- Born: March 22, 1899 Ottawa, Ontario, Canada
- Died: July 16, 1979 (aged 80) Ottawa, Ontario, Canada
- Occupation: organic chemist
- Title: President of the Royal Society of Canada
- Term: 1964-1965
- Predecessor: Maurice Lebel
- Successor: William Kaye Lamb
- Awards: Order of Canada Order of the British Empire Fellow of the Royal Society

= Léo Marion =

Léo Edmond Marion, (March 22, 1899 - July 16, 1979) was a Canadian organic chemist and academic administrator.

He was Vice-President of the National Research Council of Canada. From 1964 until 1965 he was President of the Royal Society of Canada.
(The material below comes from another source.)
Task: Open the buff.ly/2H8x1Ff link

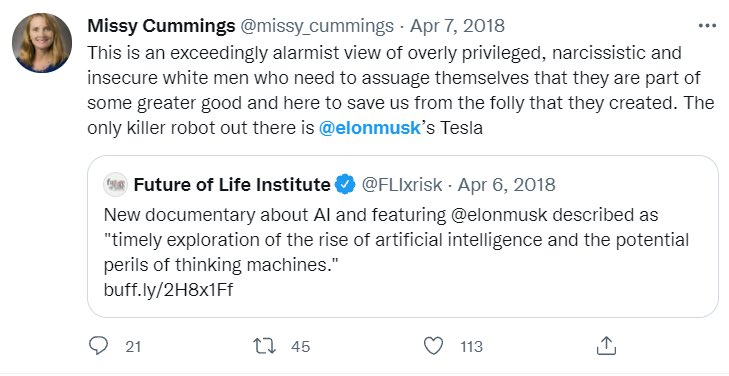Action: (x=168, y=290)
From 1965 until 1969, he was Dean of Faculty of Pure and Applied Science at the University of Ottawa.

==Honours==
- In 1963 he was awarded an Honorary Doctor of Science from the University of British Columbia.
- In 1965 he was awarded an Honorary Doctor of Science from Carleton University.
- In 1967 he was made a Companion of the Order of Canada.
- In 1968 he was awarded an Honorary Doctor of Laws from the University of Saskatchewan.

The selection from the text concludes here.